Pixel coordinate grounding data:
BEGIN

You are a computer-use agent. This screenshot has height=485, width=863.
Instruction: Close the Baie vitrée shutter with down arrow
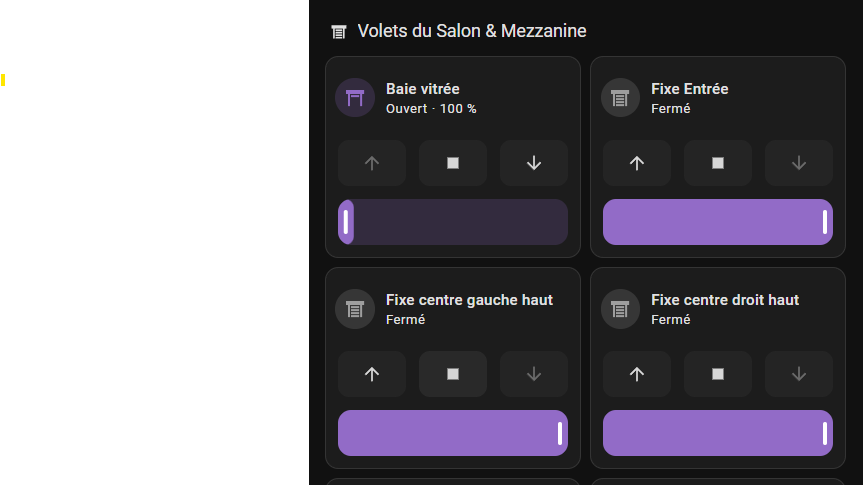534,163
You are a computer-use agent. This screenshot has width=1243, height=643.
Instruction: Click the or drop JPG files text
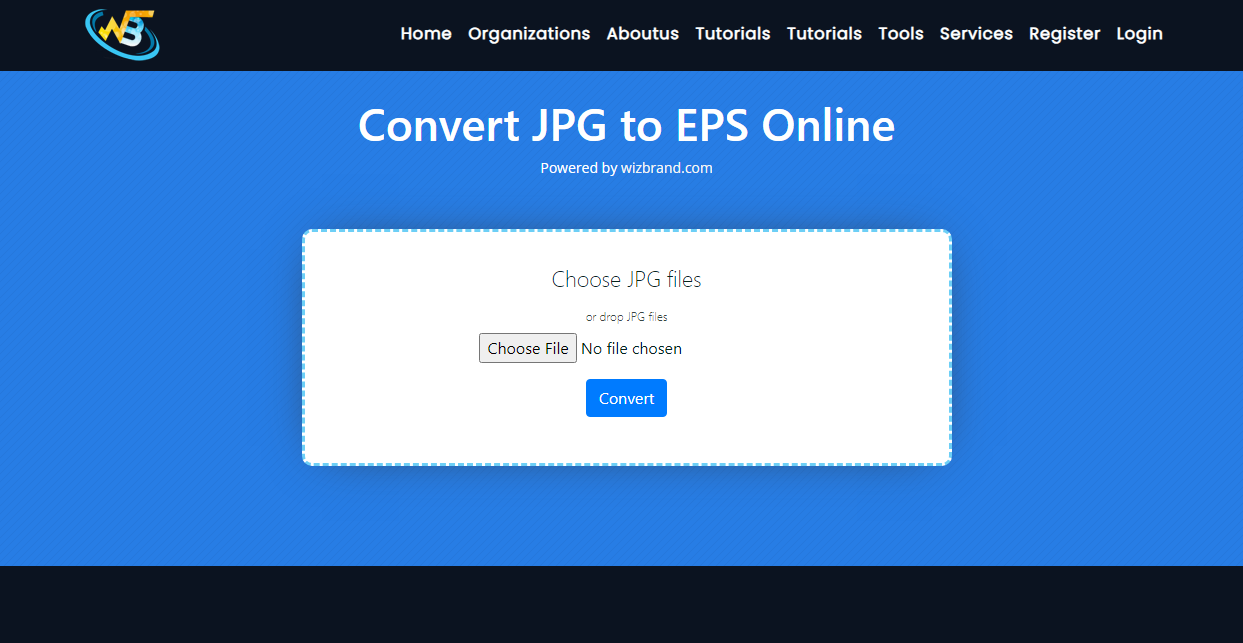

END

◆ WHAT NEEDS TO BE DONE
When a line contains the string "computer", copy it from the records.

◆ FINISHED EXERCISE
You are a computer-use agent. This screenshot has height=485, width=863.
You are a computer-use agent. This screenshot has width=1243, height=643.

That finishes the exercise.